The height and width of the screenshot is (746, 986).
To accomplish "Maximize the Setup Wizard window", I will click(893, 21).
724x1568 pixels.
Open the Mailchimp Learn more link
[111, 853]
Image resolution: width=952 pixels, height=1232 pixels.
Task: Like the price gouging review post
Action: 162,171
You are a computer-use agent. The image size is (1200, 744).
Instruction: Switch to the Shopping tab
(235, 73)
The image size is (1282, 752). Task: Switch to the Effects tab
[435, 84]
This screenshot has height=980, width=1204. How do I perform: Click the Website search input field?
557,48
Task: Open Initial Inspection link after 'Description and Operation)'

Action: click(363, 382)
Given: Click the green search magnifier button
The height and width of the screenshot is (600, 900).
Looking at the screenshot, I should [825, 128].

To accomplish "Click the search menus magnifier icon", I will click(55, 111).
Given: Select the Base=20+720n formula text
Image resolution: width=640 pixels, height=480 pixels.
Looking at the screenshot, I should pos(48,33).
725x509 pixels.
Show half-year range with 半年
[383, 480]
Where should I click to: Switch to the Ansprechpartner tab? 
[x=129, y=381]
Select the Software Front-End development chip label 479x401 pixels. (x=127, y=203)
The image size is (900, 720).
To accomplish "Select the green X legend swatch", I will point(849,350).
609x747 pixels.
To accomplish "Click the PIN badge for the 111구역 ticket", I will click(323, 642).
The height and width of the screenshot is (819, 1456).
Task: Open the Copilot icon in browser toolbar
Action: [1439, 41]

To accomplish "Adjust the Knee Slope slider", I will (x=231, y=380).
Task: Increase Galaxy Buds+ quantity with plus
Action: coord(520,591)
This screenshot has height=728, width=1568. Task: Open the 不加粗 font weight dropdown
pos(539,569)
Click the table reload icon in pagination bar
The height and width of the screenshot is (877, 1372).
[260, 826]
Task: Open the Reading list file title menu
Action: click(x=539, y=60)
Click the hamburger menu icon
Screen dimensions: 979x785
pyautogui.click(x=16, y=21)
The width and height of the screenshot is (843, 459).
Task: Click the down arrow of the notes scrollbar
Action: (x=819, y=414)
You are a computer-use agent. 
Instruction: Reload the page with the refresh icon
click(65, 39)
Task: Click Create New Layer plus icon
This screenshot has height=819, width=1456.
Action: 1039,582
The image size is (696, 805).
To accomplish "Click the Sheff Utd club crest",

◆ **OBJECTIVE**
Copy all the data above, replacing "Switch to the" with "Go to the" everywhere it appears and leaving everything else the same.

◆ **ANSWER TO THIS TASK**
The height and width of the screenshot is (746, 986).
To accomplish "Maximize the Setup Wizard window", I will click(893, 21).
724x1568 pixels.
Open the Mailchimp Learn more link
[111, 853]
Image resolution: width=952 pixels, height=1232 pixels.
Task: Like the price gouging review post
Action: 162,171
You are a computer-use agent. The image size is (1200, 744).
Instruction: Go to the Shopping tab
(235, 73)
The image size is (1282, 752). Task: Go to the Effects tab
[435, 84]
This screenshot has height=980, width=1204. How do I perform: Click the Website search input field?
557,48
Task: Open Initial Inspection link after 'Description and Operation)'

Action: click(363, 382)
Given: Click the green search magnifier button
The height and width of the screenshot is (600, 900).
Looking at the screenshot, I should [825, 128].

To accomplish "Click the search menus magnifier icon", I will click(55, 111).
Given: Select the Base=20+720n formula text
Image resolution: width=640 pixels, height=480 pixels.
Looking at the screenshot, I should pos(48,33).
725x509 pixels.
Show half-year range with 半年
[383, 480]
Where should I click to: Go to the Ansprechpartner tab? 
[x=129, y=381]
Select the Software Front-End development chip label 479x401 pixels. (x=127, y=203)
The image size is (900, 720).
To accomplish "Select the green X legend swatch", I will point(849,350).
609x747 pixels.
To accomplish "Click the PIN badge for the 111구역 ticket", I will click(323, 642).
The height and width of the screenshot is (819, 1456).
Task: Open the Copilot icon in browser toolbar
Action: [1439, 41]

To accomplish "Adjust the Knee Slope slider", I will (x=231, y=380).
Task: Increase Galaxy Buds+ quantity with plus
Action: coord(520,591)
This screenshot has height=728, width=1568. Task: Open the 不加粗 font weight dropdown
pos(539,569)
Click the table reload icon in pagination bar
The height and width of the screenshot is (877, 1372).
[260, 826]
Task: Open the Reading list file title menu
Action: click(x=539, y=60)
Click the hamburger menu icon
Screen dimensions: 979x785
pyautogui.click(x=16, y=21)
The width and height of the screenshot is (843, 459).
Task: Click the down arrow of the notes scrollbar
Action: (x=819, y=414)
You are a computer-use agent. 
Instruction: Reload the page with the refresh icon
click(65, 39)
Task: Click Create New Layer plus icon
This screenshot has height=819, width=1456.
Action: 1039,582
The image size is (696, 805).
To accomplish "Click the Sheff Utd club crest",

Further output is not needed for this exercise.